The CCB-ID approach to tree species mapping with airborne imaging spectroscopy

PeerJ. 2018 Oct 8:6:e5666. doi: 10.7717/peerj.5666. eCollection 2018.

Abstract

Background: Biogeographers assess how species distributions and abundances affect the structure, function, and composition of ecosystems. Yet we face a major challenge: it is difficult to precisely map species across landscapes. Novel Earth observations could overcome this challenge for vegetation mapping. Airborne imaging spectrometers measure plant functional traits at high resolution, and these measurements can be used to identify tree species. In this paper, I describe a trait-based approach to species identification with imaging spectroscopy, the Center for Conservation Biology species identification (CCB-ID) method, which was developed as part of an ecological data science evaluation competition.

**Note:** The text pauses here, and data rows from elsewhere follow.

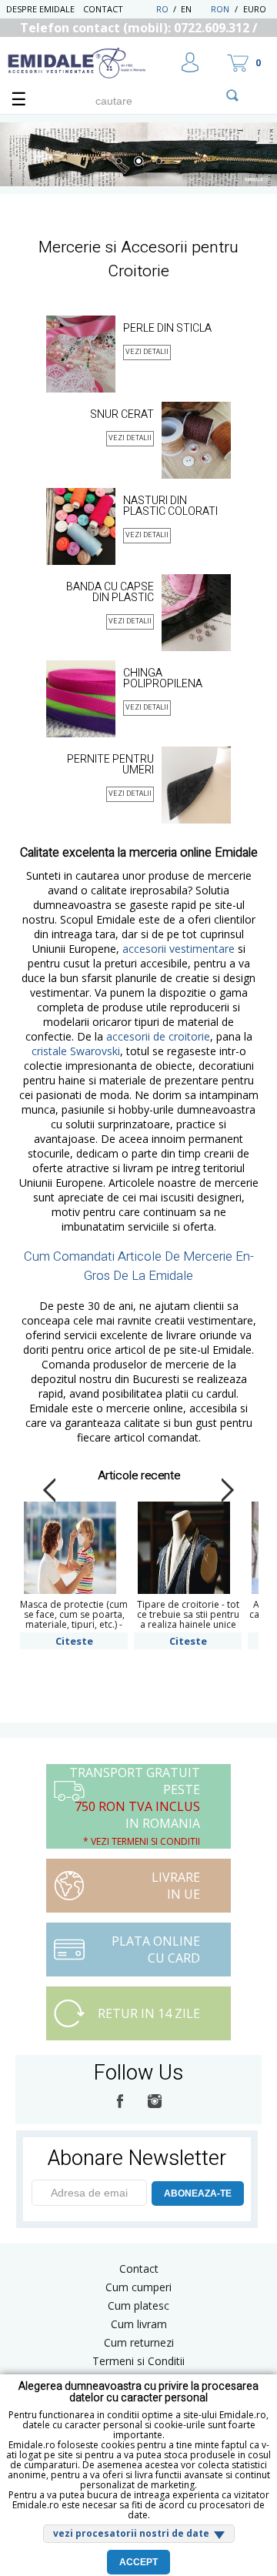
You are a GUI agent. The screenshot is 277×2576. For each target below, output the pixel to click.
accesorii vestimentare (178, 948)
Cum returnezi (139, 2342)
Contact (103, 9)
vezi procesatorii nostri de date (131, 2533)
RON (220, 9)
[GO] (232, 95)
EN (194, 9)
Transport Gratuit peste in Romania (134, 1806)
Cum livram (139, 2324)
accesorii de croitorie (158, 1036)
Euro (254, 9)
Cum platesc (138, 2305)
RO (162, 9)
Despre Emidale (40, 9)
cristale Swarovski (76, 1051)
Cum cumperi (138, 2287)
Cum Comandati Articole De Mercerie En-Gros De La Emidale (139, 1266)
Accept (138, 2562)
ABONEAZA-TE (198, 2193)
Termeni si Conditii (138, 2361)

Methods: These methods were developed using airborne imaging spectroscopy data from the National Ecological Observatory Network (NEON). CCB-ID classified tree species using trait-based reflectance variation and decision tree-based machine learning models, approximating a morphological trait and dichotomous key method inspired by botanical classification. First, outliers were removed using a spectral variance threshold. The remaining samples were transformed using principal components analysis (PCA) and resampled to reduce common species biases. Gradient boosting and random forest classifiers were trained using the transformed and resampled feature data. Prediction probabilities were calibrated using sigmoid regression, and sample-scale predictions were averaged to the crown scale.

Results: CCB-ID received a rank-1 accuracy score of 0.919, and a cross-entropy cost score of 0.447 on the competition test data. Accuracy and specificity scores were high for all species, but precision and recall scores varied for rare species. PCA transformation improved accuracy scores compared to models trained using reflectance data, but outlier removal and data resampling exacerbated class imbalance problems.

Discussion: CCB-ID accurately classified tree species using NEON data, reporting the best scores among participants. However, it failed to overcome several species mapping challenges like precisely identifying rare species. Key takeaways include (1) selecting models using metrics beyond accuracy (e.g., recall) could improve rare species predictions, (2) within-genus trait variation may drive spectral separability, precluding efforts to distinguish between functionally convergent species, (3) outlier removal and data resampling can exacerbate class imbalance problems, and should be carefully implemented, (4) PCA transformation greatly improved model results, and (5) targeted feature selection could further improve species classification models. CCB-ID is open source, designed for use with NEON data, and available to support species mapping efforts.

Keywords: Biogeography; Imaging spectroscopy; Modeling; Open source; Remote sensing; Species mapping.

Grants and funding

C. B. Anderson was supported by the Bing-Mooney Fellowship in Environmental Science and Conservation at Stanford University’s Department of Biology. The ECODSE competition was supported, in part, by a research grant from NIST IAD Data Science Research Program to D.Z. Wang, E.P. White, and S. Bohlman, by the Gordon and Betty Moore Foundation’s Data-Driven Discovery Initiative through grant GBMF4563 to E.P. White, and by an NSF Dimension of Biodiversity program grant (DEB-1442280) to S. Bohlman. The National Ecological Observatory Network is a program sponsored by the National Science Foundation and operated under cooperative agreement by Battelle Memorial Institute. This material is based in part upon work supported by the National Science Foundation through the NEON Program. There was no additional external funding received for this study. The funders had no role in study design, data collection and analysis, decision to publish, or preparation of the manuscript.